Si dimentica forse una donna del suo bambino,
così da non commuoversi per il figlio delle sue viscere?
Anche se queste donne si dimenticassero,
io invece non ti dimenticherò mai.
Ecco, ti ho disegnato sulle palme delle mie mani” (Is 49, 14-16).
Abbandonare e dimenticare non sono verbi che entrano nel vocabolario di Dio, quel Dio che crea e che cerca per salvare coloro che ha creato per amore.
«Dove sei?»
Fin dal principio il Creatore ha cercato nell’infinita ricchezza della sua fantasia creatrice un volto filiale, che gli somigliasse, come ogni figlio e ogni figlia portano i segni amati di un’appartenenza familiare. Ma presto il frutto del grembo fecondo di Dio-Amore credette, come molti adolescenti, di trovare vita e libertà lontano dall’amore che lo aveva generato. Mistero di gelosia e di sfiducia, di incomprensione e di rifiuto verso un amore non chiesto e gratuitamente offerto.

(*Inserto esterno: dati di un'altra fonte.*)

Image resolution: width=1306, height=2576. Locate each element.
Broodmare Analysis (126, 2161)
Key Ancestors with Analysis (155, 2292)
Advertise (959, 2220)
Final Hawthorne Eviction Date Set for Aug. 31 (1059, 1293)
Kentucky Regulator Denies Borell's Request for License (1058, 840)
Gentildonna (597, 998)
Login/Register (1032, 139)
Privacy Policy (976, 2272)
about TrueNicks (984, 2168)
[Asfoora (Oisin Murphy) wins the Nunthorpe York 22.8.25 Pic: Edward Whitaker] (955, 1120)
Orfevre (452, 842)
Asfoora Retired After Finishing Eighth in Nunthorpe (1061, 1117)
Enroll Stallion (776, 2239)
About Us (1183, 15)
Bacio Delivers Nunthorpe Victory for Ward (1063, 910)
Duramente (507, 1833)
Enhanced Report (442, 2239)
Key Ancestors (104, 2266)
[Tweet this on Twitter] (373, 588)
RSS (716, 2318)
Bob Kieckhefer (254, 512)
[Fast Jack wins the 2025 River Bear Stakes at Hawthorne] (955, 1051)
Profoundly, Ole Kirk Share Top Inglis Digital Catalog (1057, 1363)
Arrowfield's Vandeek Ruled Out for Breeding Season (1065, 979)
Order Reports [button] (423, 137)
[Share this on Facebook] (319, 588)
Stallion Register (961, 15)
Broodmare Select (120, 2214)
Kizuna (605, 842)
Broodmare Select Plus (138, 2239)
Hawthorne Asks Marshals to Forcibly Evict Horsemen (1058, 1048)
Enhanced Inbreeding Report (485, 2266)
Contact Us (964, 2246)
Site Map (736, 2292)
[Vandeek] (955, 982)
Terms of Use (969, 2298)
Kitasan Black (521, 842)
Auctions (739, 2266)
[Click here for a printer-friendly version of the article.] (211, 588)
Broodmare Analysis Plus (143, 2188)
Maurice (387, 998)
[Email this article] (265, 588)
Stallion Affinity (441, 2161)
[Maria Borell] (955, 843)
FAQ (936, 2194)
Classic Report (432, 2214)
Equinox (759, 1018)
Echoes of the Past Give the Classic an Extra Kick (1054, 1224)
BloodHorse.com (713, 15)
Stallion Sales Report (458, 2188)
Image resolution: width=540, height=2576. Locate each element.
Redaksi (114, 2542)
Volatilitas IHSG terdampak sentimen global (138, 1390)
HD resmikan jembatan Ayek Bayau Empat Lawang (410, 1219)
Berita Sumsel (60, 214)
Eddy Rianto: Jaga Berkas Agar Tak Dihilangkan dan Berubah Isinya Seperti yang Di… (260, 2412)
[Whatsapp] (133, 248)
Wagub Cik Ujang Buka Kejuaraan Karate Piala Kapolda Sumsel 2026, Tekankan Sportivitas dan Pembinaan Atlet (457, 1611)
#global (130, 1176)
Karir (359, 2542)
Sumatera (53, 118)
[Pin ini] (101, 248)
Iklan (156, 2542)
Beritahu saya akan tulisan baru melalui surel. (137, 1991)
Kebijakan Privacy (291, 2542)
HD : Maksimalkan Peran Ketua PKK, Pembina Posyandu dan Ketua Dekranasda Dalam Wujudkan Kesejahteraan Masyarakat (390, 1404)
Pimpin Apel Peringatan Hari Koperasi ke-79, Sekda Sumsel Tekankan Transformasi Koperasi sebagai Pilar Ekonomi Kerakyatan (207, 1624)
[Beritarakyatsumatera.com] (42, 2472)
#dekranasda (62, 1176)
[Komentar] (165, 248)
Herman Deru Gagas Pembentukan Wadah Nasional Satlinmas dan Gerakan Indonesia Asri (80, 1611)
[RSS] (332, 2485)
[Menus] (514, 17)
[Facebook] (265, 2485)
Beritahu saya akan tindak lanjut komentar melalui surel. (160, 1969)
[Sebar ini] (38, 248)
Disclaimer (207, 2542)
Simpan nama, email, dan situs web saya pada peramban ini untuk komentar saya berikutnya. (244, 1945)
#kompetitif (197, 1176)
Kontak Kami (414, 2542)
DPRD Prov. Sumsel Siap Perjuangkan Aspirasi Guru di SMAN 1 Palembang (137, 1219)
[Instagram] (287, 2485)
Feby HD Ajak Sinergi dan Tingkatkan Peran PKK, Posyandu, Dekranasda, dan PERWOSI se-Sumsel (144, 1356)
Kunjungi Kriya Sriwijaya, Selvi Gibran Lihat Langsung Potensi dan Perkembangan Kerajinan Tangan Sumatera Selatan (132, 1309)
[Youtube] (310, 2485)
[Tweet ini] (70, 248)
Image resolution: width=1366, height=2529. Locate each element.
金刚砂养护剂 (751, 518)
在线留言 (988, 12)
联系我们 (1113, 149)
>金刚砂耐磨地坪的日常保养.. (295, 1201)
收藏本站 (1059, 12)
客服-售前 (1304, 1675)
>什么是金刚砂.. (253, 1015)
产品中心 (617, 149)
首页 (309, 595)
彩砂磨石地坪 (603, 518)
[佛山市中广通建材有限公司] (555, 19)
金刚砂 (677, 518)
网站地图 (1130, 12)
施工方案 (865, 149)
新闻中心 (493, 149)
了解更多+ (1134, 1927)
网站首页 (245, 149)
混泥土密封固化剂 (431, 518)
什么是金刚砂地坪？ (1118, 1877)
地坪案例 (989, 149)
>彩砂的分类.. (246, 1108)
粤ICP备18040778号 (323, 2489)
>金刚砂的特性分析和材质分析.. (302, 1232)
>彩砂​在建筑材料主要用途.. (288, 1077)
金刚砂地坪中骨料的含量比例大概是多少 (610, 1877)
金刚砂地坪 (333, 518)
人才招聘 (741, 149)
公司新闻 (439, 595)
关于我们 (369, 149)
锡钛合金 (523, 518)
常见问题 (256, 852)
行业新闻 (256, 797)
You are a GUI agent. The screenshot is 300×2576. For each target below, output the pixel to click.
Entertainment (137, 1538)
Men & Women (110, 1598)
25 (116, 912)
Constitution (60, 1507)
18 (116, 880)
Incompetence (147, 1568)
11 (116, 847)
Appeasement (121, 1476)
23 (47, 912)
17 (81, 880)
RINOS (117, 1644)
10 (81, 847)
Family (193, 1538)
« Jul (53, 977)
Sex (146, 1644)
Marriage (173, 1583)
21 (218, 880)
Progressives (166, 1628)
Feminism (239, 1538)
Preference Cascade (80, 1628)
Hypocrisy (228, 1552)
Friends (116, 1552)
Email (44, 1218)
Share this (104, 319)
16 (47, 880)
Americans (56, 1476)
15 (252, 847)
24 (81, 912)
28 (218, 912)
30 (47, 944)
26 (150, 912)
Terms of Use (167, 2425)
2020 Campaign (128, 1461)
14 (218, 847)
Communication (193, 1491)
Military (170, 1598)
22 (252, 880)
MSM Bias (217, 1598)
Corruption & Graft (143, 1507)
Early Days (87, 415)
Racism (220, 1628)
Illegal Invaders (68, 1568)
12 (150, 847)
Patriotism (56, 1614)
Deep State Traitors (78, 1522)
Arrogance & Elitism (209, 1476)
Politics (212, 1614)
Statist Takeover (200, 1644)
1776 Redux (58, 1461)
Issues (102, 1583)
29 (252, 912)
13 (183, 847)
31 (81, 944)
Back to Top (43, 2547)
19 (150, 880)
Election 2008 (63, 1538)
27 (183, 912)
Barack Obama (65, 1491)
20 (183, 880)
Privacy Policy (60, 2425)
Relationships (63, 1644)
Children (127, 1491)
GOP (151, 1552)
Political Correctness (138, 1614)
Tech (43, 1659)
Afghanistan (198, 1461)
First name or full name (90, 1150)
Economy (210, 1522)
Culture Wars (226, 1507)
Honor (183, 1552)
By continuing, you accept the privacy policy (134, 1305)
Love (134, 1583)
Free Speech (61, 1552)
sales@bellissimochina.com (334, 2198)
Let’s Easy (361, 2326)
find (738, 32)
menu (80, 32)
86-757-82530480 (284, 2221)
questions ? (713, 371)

E Dio cominciò a cercare l’umanità sottrattasi al suo sguardo, in un tragico gioco a nascondino. «L’uomo con sua moglie si nascosero dal Signore Dio… Ma il Signore Dio chiamò l’uomo e gli disse: “Dove sei?”» (Gn 3, 8.9)
«Dove sei?»: la prima domanda, carica dell’amore angosciato di Dio in cerca di ogni figlio fuggito, nascosto, perduto. La domanda dell’innamorato, mai stanco di cercare l’amata... E poiché la creazione tutta è opera e manifestazione dello Spirito di Dio, non c’è luogo dove Egli non possa andare a cercare l’umanità: in Egitto, nel deserto e nel mare, a Babilonia, nelle regge e nei tuguri, nel grembo materno e nei talami nuziali, nelle tende militari e nel tempio, lungo i fiumi e sui monti; non c’è luogo che gli sia precluso per cercare il cuore umano. Ma è proprio nel cuore della carne umana – adescato dalla menzogna, invaghito di se stesso, soffocato dall’odio, prigioniero del rifiuto, rapito dalla morte – l’abisso del peccato, fecondo di dolore e di morte, non creati dallo Spirito di Dio.
Cercare per salvare
Allora, nella debolezza di una carne simile alla nostra, il Figlio di Dio, l’Unigenito eternamente unito al Padre in un abbraccio d’Amore inimmaginabile, è venuto con lo stesso Amore del Padre a cercare e a salvare ciò che era perduto: i fratelli e le sorelle della sua stessa carne, per renderli fratelli e sorelle nel suo stesso Spirito, quello dei figli del Padre.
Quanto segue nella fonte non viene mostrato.